In connection with the trend towards the widespread use of artificial neural networks (INS) in recent years, it seems possible and even promising to use them for solving 3D nesting problems, despite the fact that training INS is a complex and time-consuming process.

It should be noted that in the world there are many software products for the formation of different types of cuttings, but in general they are supplied as separate solutions. C-MES is a comprehensive software product designed to perform the following functions:

The nesting function is integrated into C-MES and therefore allows to calculate optimal cuts based on the current situation in a particular production based on real-time data and therefore more economically efficient. These data are formed during monitoring and dispatching of the following production procedures (functions):

Given the modularity of the C-MES, the nesting module can be used in conjunction with other modules and independently, thereby providing flexibility in the application of the nesting function in the current production environment. However, for effective interaction between production processes within the enterprise, it is more expedient to use the calculation of cutting in combination with the above functions.

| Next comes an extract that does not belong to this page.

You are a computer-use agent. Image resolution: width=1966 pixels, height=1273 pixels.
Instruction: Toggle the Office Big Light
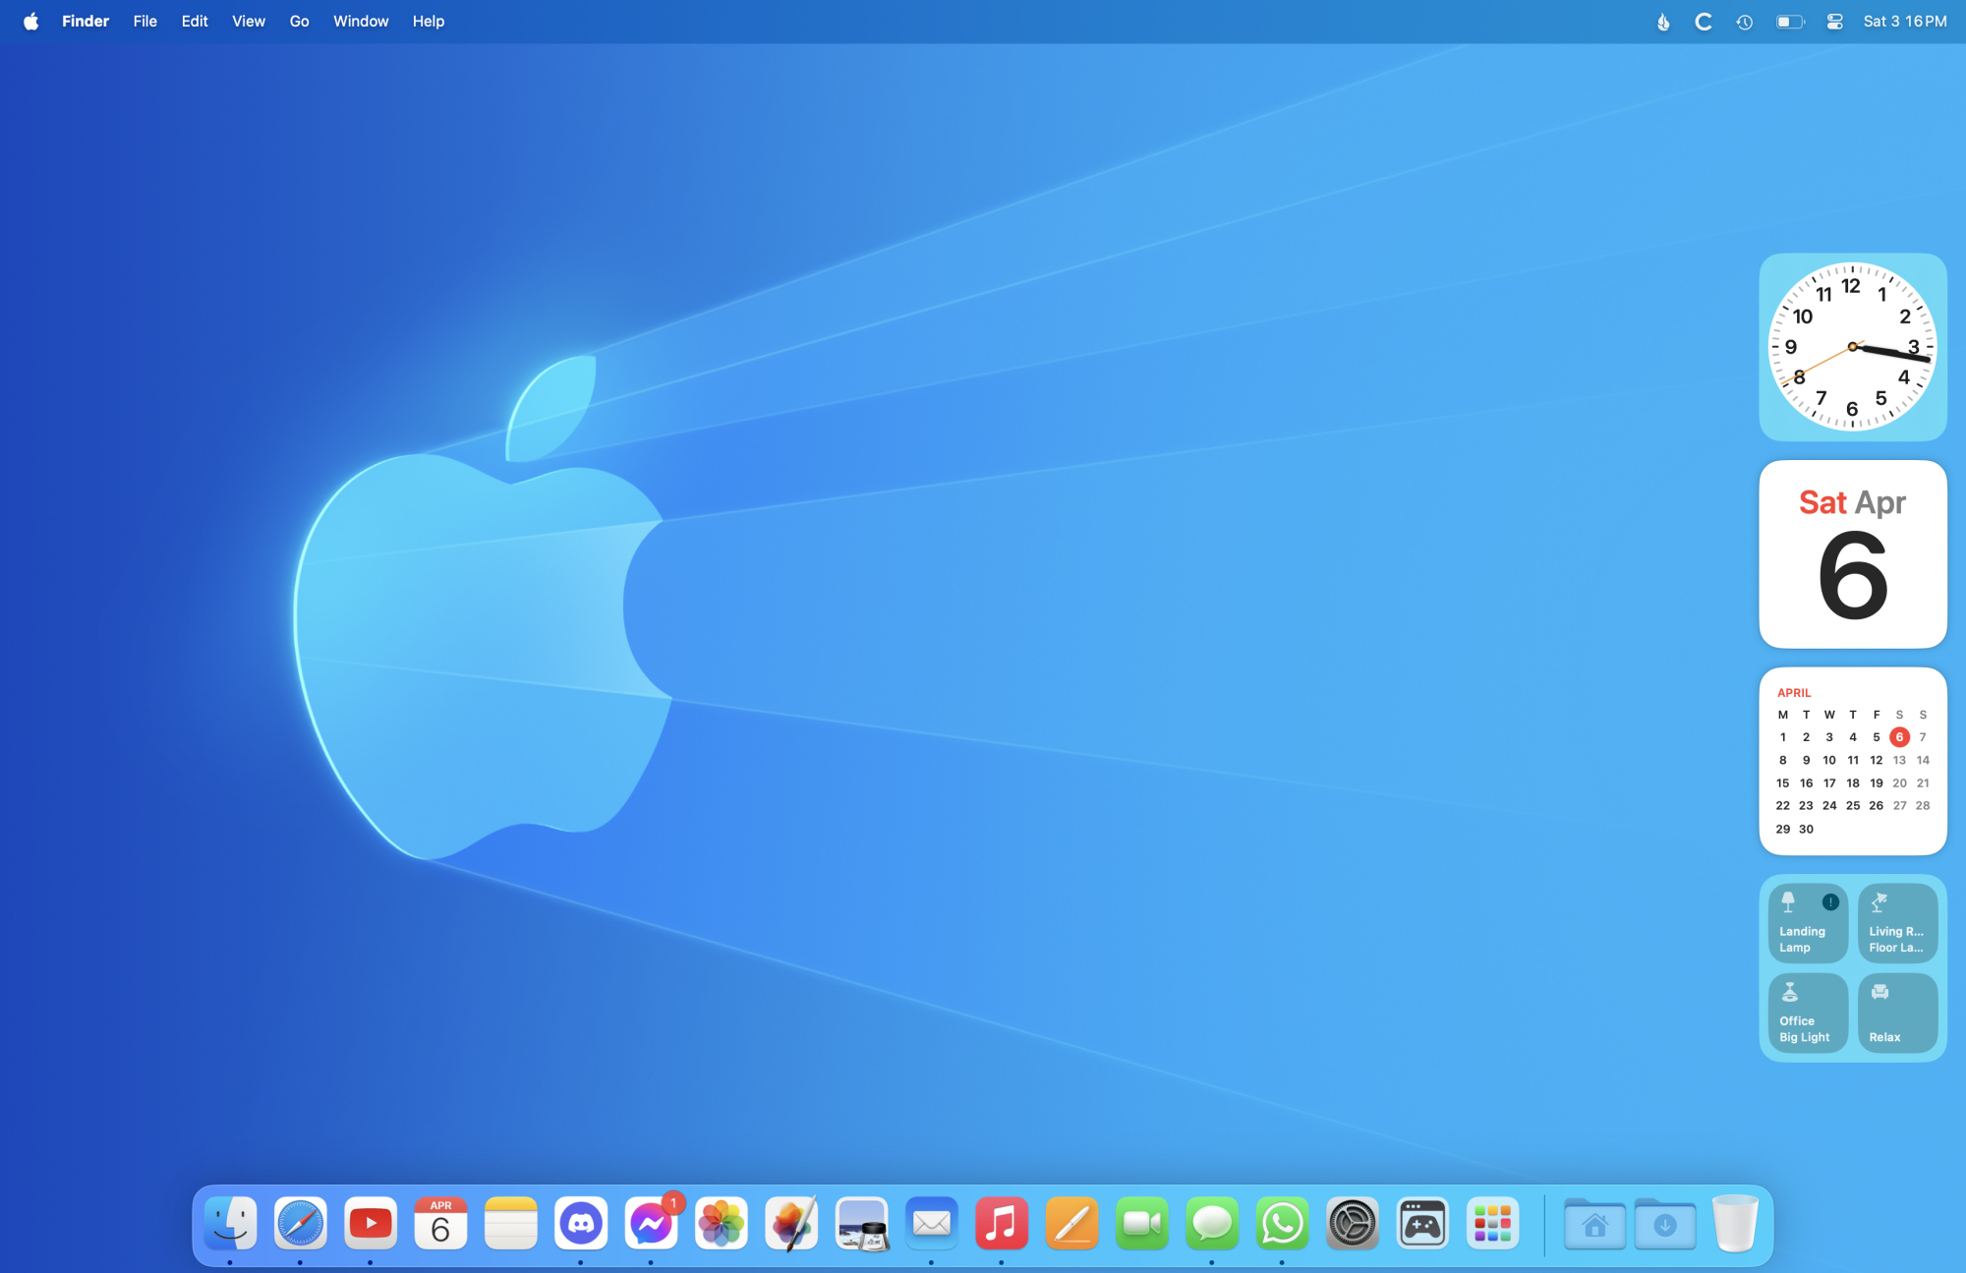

C-MES is a complex business application designed to perform such large computing tasks as nesting tasks. Economically feasible time costs for solving 2D and 3D cuts can only be obtained by using parallel computations that can be implemented in several ways: either locally (for example, though not in all cases using CUDA technology) or using data centers (DPC). C-MES can be supplied in both versions, while the second option (use of data centers in the SaaS model) for small and medium-sized enterprises is less expensive, and such companies can use large computing power to enable all stakeholders and departments to make effective decisions.